TEMPO.CO, Jakarta - Mantan duta besar Korea Utara untuk Inggris yang juga membelot mengatakan Dubes Korut Jo Song-gil berasal dari keluarga diplomatik terpandang dan dipastikan memiliki informasi penting lingkaran dalam rezim Kim Jong Un.
Thae Yong-ho, yang membelot dari kedutaan Korea Utara di London pada tahun 2016, mengatakan ayah Jo Song-gil telah meninggal, sementara ayah mertuanya, Ri To Sop, menjabat sebagai duta besar untuk Thailand pada 1990-an dan pernah menangani protokol diplomatik untuk keluarga Kim yang berkuasa di kementerian luar negeri, menurut laporan The Telegraph, 5 Januari 2019.
Baca: Duta Besar Korea Utara di Italia Membelot
"Saya bekerja dengan Jo di departemen yang sama di kementerian luar negeri Pyongyang cukup lama, tetapi tidak pernah membayangkan bahwa ia akan mencari suaka," kata Mr Thae kepada saluran Seoul A. "Berita itu mengejutkan saya.
"Saya juga bekerja selama bertahun-tahun dengan ayah mertuanya, seorang diplomat veteran terkenal di Pyongyang yang juga menjabat sebagai konsul jenderal di Hong Kong pada 2000-an," jelas Thae.
Thae Yong Ho. newsweek.com
Istri Jo lulus dari sekolah kedokteran bergengsi Pyongyang, dengan kedua keluarga menikmati kehidupan istimewa sebagai anggota elit kaya dan bergengsi Korea Utara, kata Thae.
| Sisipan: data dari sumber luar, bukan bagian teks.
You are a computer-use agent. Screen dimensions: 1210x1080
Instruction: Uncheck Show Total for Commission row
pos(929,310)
Pasangan itu dulu tinggal di apartemen terbaik di Pyongyang.
Terakhir kali Thae melihat Jo, sebelum dia ditempatkan di Inggris pada tahun 2013, dia memiliki satu anak dan membawa anak itu bersamanya ketika dia dikirim ke Italia.
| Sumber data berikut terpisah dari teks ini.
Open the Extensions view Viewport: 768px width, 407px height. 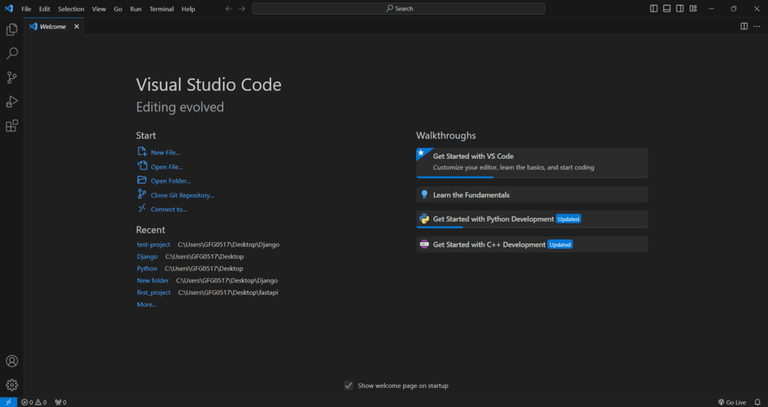[x=12, y=126]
Fakta bahwa ia dapat membawa keluarganya ke Roma bersamanya adalah indikasi lain bahwa Jo termasuk di antara elit terpercaya di Pyongyang.
Baca: Duta Besar Korea Utara yang Membelot Diimbau Berlindung ke Seoul
Korea Utara memaksa para diplomat yang ditempatkan di luar negeri untuk meninggalkan anak-anak di tanah air setelah Kim berkuasa pada akhir 2011.
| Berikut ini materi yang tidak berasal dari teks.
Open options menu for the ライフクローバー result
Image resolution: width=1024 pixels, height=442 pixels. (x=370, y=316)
Thae, mantan wakil duta besar untuk Inggris, mengatakan dalam memoarnya di tahun 2018 bahwa itulah alasan utama di balik pembelotannya, menyebutnya sebagai skema "penyanderaan".
"Kim akan sangat marah pada ini (pembelotan terbaru), terutama karena ini muncul di saat ia menikmati perhatian internasional karena keberhasilan diplomatiknya baru-baru ini", kata Ra Jong-yil, mantan kepala intelijen Korea Selatan yang ditugasi memantau Korea Utara. "Dia kehilangan muka dan, bagi kerabat Tuan Jo yang masih di Korea Utara, itu akan buruk".
Kim Jong Un selama pidato tahun baru.[REUTERS]
Keluarga yang membelot biasanya dikirim ke kamp kerja untuk periode waktu yang berbeda, katanya, sesuai senioritas pembelot, pengetahuannya tentang cara kerja dalam rezim dan rasa malu yang disebabkannya hampir pasti akan menuntut hukuman yang lebih berat.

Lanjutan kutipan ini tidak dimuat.